#### EXERCISE DETAILS:
Output the entries from the line with "Identify the click" to the line with "Note Legali (1214, 702)", both included, as a two-column CSV with the header text,answer and one row per entry. Put its text in the first column and its answer in the second, each in a single quoted field with line breaks replaced by spaces.

#### RECORDS FOR THIS EXERCISE:
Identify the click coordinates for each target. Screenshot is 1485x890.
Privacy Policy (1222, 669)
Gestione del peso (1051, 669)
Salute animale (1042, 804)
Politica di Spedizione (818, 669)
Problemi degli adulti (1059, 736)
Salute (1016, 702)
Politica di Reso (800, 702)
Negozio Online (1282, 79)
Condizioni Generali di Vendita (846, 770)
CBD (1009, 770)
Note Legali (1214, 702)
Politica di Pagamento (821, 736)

==

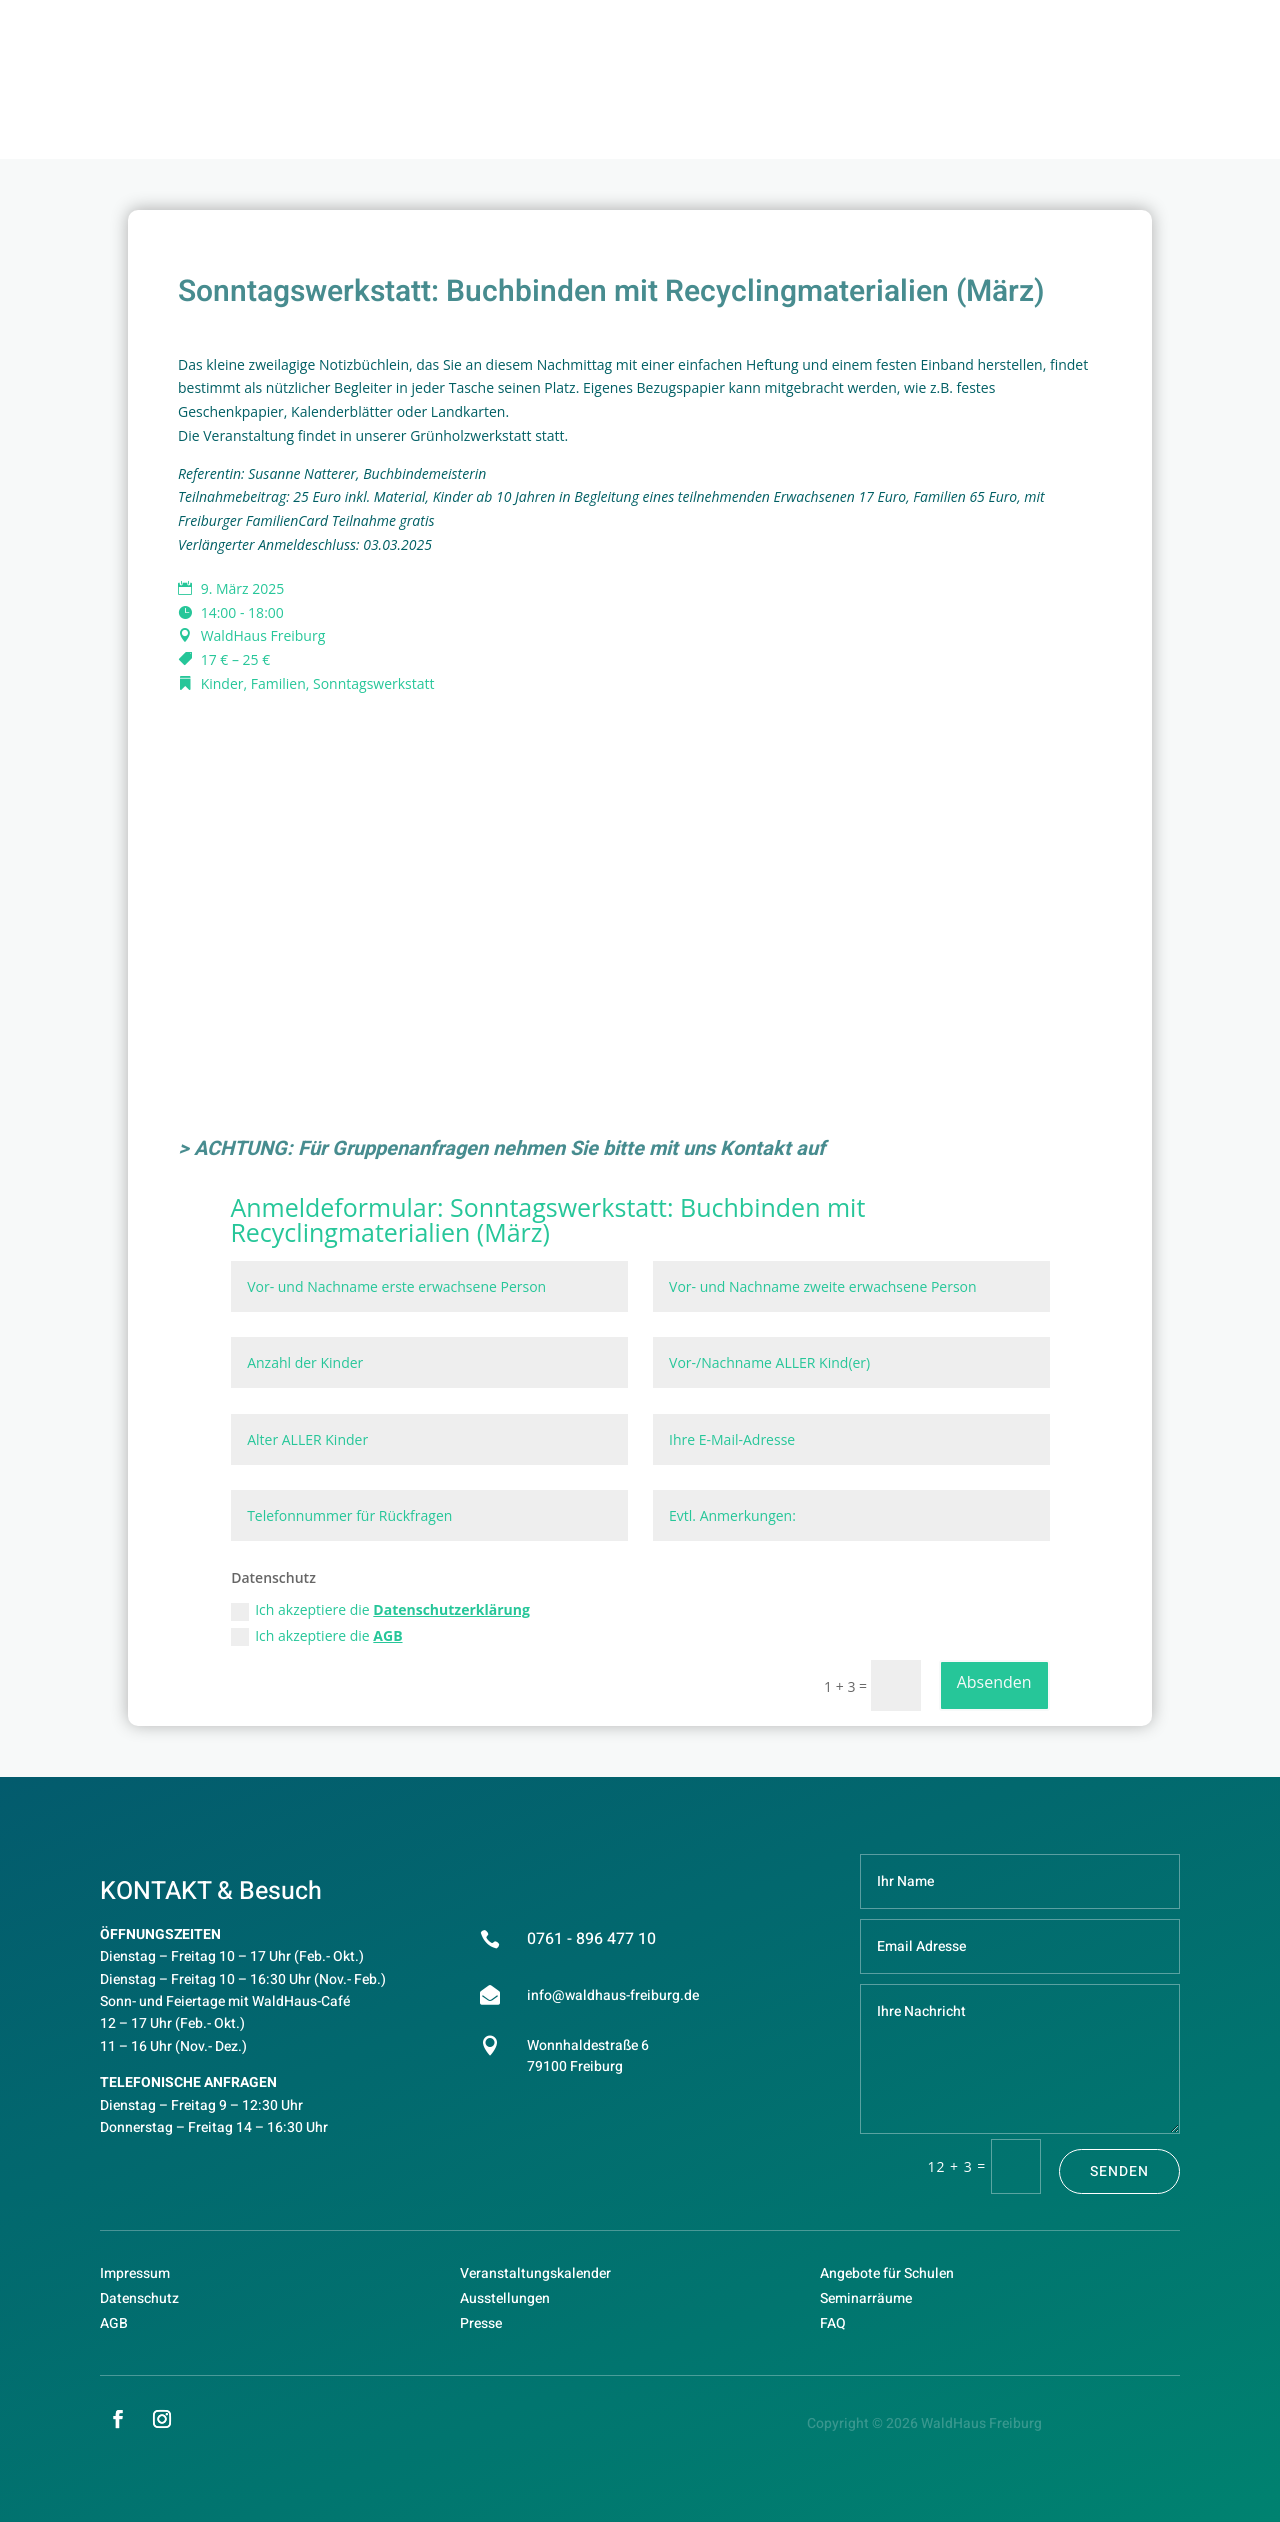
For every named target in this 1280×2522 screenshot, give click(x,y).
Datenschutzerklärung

==

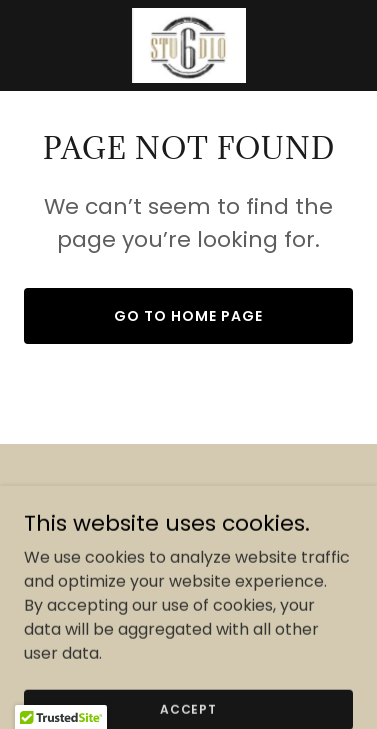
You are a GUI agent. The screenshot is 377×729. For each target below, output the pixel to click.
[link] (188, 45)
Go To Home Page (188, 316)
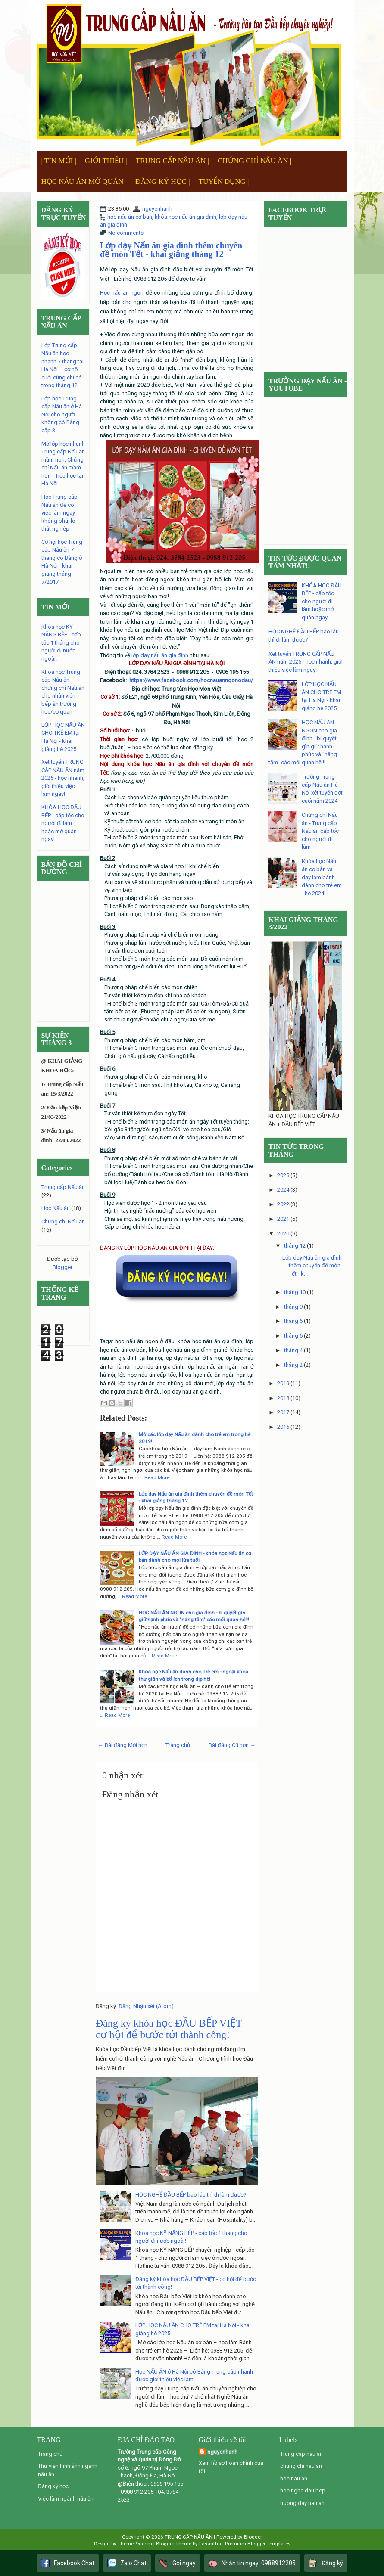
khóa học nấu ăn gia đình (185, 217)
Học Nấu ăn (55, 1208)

#### CORRECT RESPONSE:
text,answer
"Identify the click coordinates for each target. Screenshot is 1485x890. Privacy Policy","(1222, 669)"
"Gestione del peso","(1051, 669)"
"Salute animale","(1042, 804)"
"Politica di Spedizione","(818, 669)"
"Problemi degli adulti","(1059, 736)"
"Salute","(1016, 702)"
"Politica di Reso","(800, 702)"
"Negozio Online","(1282, 79)"
"Condizioni Generali di Vendita","(846, 770)"
"CBD","(1009, 770)"
"Note Legali","(1214, 702)"